Back to slots. Now I had no excuse but the pope and the Michigan-NC game, which I watched while playing. Some DC friends are coming to town for our annual guys-only Vegas trip in May, and lapdances were riding on the outcome.

Lost on slots (of course), which wasn't too bad considering the amount of play I got off it. Then went to blackjack hoping to recover. Sat at one of those automatic shuffler machines, which is similar to playing online because of the shuffling after each hand (except that I'm convinced online blackjack is rigged). Couldn't hit anything and lost three buy-ins before my Red Bull arrived. The dealer apologized to me, and I apologized right back for only being able to tip her $1 (my last one). If I'm left with odd change, I'll throw it at the dealer. It's not their fault I lose, after all.

Those six-deck shoes and automatic shufflers are so loaded with 10s that I think I'll have a better chance at winning double-downs and splits. But those 10s help the dealer make many more 20s.

I play basic strategy, but my luck in blackjack is bad enough that I wonder if I should switch to single-deck, despite the 6:5 blackjacks.

Ended the night in a foul mood brightened by a razzle-dazzle (hot fudge and raspberries) from the frozen custard drive-thru, which at $4.36 including tax, was pricey but worth it especially if it was going to bring me some luck which, historically, it has always brought.

Today was the third round, which didn't add enough to my final score to put me anywhere.
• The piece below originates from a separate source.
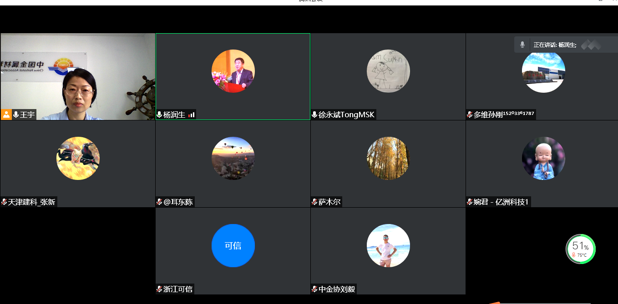Select the network signal indicator beside 杨润生

[x=192, y=115]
Went home to make sure my rent check was in on time, then wrote the above, then returned to The Palms for the 2 p.m. winner announcements.
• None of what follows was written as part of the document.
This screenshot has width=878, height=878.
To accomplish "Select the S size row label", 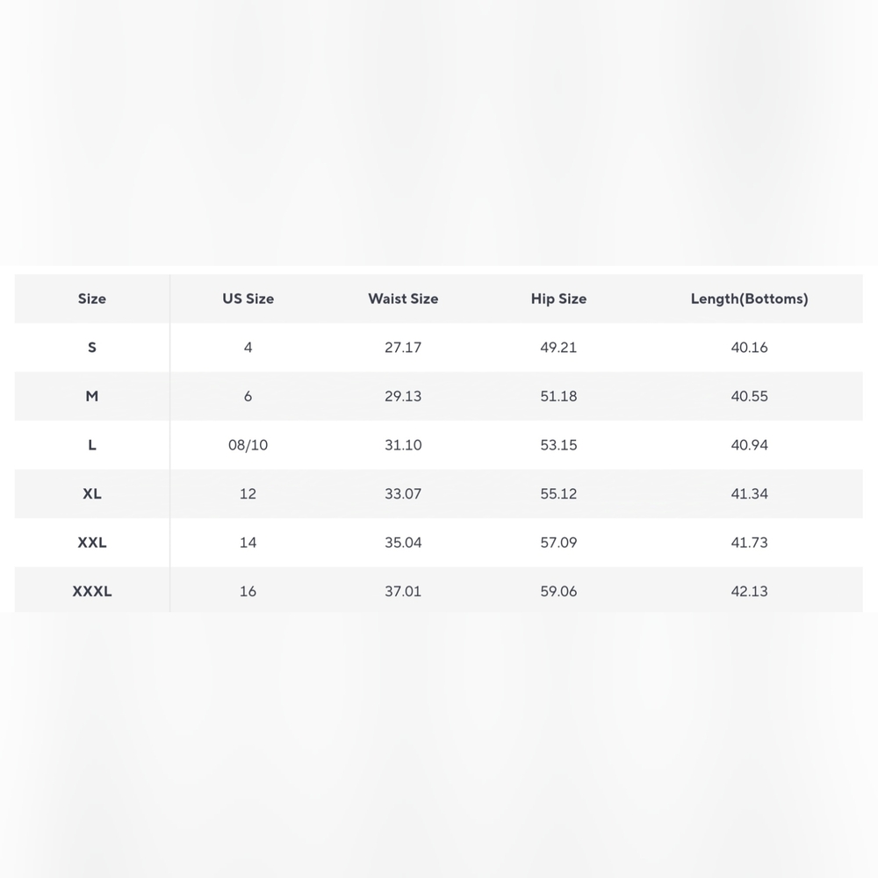I will pos(92,348).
The razzle-dazzle wasn't working.

I was meeting Kathy for a play at 6 p.m., so I hung around the Strip. Went to MGM and got my name down for 6/12 in their new poker room, but though there were empty tables, I still waited 45 minutes. Left to NYNY.
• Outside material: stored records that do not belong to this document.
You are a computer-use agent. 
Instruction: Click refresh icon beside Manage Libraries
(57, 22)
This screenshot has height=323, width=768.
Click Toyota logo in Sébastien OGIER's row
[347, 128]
Played blackjack there and won what I'd lost at The Palms plus $50 (thank you, razzle). Since NYNY dropped me from their promos, anything I can do to take money away from them gives me a perverse satisfaction that I'm bucking the system.

Arrived at the play late because I thought it was a different theater and entered a studio where women were learning how to pole-dance. Like seeing someone naked who I wasn't supposed to see, I quickly looked away. I should probably have stayed.

Kathy was late as well, and we sat in an audience of seven people... including us. It was two one-acts by known playwrights, but the first one was acted so poorly I couldn't tell whether the play was bad or they were just making it bad. This is my biggest fear in getting anything produced, and it's why I'm careful selecting who to submit plays to. It's amazing how the same script can be done wonderfully with one group of actors and then horribly with a second group. I've had mostly pleasant experiences with my plays, but a couple times I've seen some interpretations that I would want to disown (ahem, Florida). One production (ahem, Maryland) used a trampoline as part of the set dressing... the bouncing of relationships? The ups and downs? Couldn't figure it out, but I should be glad they didn't use the trampoline. I think I can safely say that I'll never have a trampoline in one of my shows again.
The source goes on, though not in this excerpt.